His intelligence and common sense in developing a business are an important aspect in my appreciation of him. I was attracted to him because of his looks, but it's who he really is underneath that holds my attention. Thinking of him as a former gogo boy would be a real injustice.
I still think you're over-generalizing.
My own bf had never been with a farang before he met me, and was never particulalry interested in farang. It took me months of courting for his interest to be piqued (yes, 'piqued"...not "peaked").
Of course, there are tens of thousands of Thai boys who specifically seek out farangs -- either for financial reasons, or for the chance to live abroad, or simply for reasons of attraction. There are lots of exceptions, though.
Quote:
Originally Posted by Beach Bunny
There are always exceptions to every generality, but I would still argue your circumstances are exceptional ... not that that makes them any less genuine. In some respects we all have to win over our mates no matter how advantageous and desirable we may find ourselves. :clown:
"tens of thousands" maybe in an historical view, but at any given moment in time, I imagine the number is considerably smaller.

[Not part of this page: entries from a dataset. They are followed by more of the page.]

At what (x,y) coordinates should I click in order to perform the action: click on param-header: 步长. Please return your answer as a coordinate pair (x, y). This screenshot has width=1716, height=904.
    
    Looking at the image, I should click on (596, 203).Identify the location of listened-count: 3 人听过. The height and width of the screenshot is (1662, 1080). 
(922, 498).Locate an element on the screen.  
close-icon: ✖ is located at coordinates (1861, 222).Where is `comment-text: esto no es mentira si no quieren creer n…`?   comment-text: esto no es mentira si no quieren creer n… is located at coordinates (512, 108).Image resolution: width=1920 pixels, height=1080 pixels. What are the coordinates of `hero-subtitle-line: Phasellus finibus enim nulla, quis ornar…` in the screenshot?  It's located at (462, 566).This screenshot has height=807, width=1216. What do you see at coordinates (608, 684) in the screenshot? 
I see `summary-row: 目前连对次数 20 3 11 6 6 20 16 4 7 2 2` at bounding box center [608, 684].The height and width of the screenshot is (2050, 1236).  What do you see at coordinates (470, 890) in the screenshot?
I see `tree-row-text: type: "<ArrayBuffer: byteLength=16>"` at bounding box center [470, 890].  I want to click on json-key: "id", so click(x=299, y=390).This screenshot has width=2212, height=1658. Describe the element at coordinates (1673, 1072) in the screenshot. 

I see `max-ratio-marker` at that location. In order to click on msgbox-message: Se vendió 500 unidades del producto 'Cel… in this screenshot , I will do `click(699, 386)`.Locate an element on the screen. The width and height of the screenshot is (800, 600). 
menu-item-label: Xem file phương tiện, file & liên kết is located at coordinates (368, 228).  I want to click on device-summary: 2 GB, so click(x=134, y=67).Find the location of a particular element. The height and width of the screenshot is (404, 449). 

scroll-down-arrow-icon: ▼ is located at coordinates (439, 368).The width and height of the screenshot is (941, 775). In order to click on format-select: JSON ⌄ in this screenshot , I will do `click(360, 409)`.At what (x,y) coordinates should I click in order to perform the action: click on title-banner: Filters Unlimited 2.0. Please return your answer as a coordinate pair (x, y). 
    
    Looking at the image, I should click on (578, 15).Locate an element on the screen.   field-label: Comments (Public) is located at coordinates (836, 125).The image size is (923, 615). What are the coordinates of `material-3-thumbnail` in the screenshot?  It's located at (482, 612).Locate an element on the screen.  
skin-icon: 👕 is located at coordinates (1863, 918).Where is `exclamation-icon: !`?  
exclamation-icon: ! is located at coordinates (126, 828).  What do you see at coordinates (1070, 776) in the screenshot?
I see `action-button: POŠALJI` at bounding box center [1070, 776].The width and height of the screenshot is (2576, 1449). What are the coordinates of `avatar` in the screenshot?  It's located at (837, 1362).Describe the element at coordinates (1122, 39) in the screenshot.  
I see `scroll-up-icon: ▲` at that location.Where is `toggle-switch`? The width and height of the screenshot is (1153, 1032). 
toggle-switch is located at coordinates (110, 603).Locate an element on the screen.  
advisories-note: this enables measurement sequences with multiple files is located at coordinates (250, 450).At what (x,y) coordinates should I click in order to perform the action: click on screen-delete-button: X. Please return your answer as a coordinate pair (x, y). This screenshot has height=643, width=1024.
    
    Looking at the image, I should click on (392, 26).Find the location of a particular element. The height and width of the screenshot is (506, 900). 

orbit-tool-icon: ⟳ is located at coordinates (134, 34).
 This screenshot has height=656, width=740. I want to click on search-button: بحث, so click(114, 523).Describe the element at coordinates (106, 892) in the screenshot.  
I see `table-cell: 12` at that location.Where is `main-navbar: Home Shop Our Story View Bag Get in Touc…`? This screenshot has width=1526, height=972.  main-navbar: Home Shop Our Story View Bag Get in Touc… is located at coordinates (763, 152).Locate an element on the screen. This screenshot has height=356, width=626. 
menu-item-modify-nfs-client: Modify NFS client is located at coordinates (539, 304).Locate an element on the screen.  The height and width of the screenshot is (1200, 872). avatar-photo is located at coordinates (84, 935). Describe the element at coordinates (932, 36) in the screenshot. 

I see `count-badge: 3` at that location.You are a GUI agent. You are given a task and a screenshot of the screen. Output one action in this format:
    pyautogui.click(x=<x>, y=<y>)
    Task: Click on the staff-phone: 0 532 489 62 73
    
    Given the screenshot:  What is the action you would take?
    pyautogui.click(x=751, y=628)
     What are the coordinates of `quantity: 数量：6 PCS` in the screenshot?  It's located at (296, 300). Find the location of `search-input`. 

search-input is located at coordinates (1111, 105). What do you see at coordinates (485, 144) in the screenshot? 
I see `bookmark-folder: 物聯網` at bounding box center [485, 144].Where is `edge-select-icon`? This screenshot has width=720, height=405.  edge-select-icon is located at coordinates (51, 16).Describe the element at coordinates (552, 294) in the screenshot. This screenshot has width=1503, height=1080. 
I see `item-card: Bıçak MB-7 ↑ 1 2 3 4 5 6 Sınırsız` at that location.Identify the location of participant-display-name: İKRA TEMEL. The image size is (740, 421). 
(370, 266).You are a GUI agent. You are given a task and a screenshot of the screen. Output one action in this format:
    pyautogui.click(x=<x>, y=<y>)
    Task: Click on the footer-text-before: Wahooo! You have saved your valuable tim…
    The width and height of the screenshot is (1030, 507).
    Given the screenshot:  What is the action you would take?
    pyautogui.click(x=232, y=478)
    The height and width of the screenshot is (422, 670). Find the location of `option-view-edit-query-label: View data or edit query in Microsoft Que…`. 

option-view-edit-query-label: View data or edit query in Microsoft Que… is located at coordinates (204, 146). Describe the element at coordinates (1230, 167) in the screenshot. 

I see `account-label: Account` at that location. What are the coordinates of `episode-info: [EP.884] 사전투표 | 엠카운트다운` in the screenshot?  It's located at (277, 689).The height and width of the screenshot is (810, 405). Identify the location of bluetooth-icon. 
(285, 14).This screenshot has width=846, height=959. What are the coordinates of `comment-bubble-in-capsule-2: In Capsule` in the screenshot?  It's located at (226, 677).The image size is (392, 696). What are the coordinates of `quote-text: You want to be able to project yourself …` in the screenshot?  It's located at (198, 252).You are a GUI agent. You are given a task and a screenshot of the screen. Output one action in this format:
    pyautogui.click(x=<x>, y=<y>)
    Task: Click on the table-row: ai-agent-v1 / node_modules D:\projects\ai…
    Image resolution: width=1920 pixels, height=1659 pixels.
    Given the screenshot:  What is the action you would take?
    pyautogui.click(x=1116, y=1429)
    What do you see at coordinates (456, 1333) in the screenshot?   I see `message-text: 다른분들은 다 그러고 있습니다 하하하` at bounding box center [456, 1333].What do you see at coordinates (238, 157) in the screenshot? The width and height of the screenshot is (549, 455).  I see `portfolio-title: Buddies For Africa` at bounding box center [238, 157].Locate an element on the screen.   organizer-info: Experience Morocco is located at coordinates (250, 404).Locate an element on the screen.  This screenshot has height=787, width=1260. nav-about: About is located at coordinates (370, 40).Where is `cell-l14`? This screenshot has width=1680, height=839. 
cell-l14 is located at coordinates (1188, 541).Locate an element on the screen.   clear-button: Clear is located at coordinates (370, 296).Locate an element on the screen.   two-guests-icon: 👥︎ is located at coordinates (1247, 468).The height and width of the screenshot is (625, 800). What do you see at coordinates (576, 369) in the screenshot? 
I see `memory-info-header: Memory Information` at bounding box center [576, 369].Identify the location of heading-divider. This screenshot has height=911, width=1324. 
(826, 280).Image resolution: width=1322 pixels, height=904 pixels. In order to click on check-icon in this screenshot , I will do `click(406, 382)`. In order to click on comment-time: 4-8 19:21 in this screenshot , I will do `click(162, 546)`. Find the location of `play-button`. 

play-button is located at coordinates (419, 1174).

I do understand the difference between peaked and piqued. Hopefully his/your interest won't peak even as your relationship enters its third decade.
I am truly sloshed on Novocain, Cabernet and Hennessy and thus must withdraw for the time being.
PS (you can never really shut a drunk up until he's unconscious)
I do understand that there is a difference between finding someone of your own age and with similar interests and compatible background, compared to ending up in a relationship of convenience with a young man who needs me to get ahead in the world. I would have preferred the former, which I assume more accurately describes your relationship, but circumstances prevented that from ever happening. What I have is not a match made in any normal world, but it works for us. Most of my life has been anything but normal, so why change now? If your relationship is truly as you describe it, my congratulations on achieving something few have.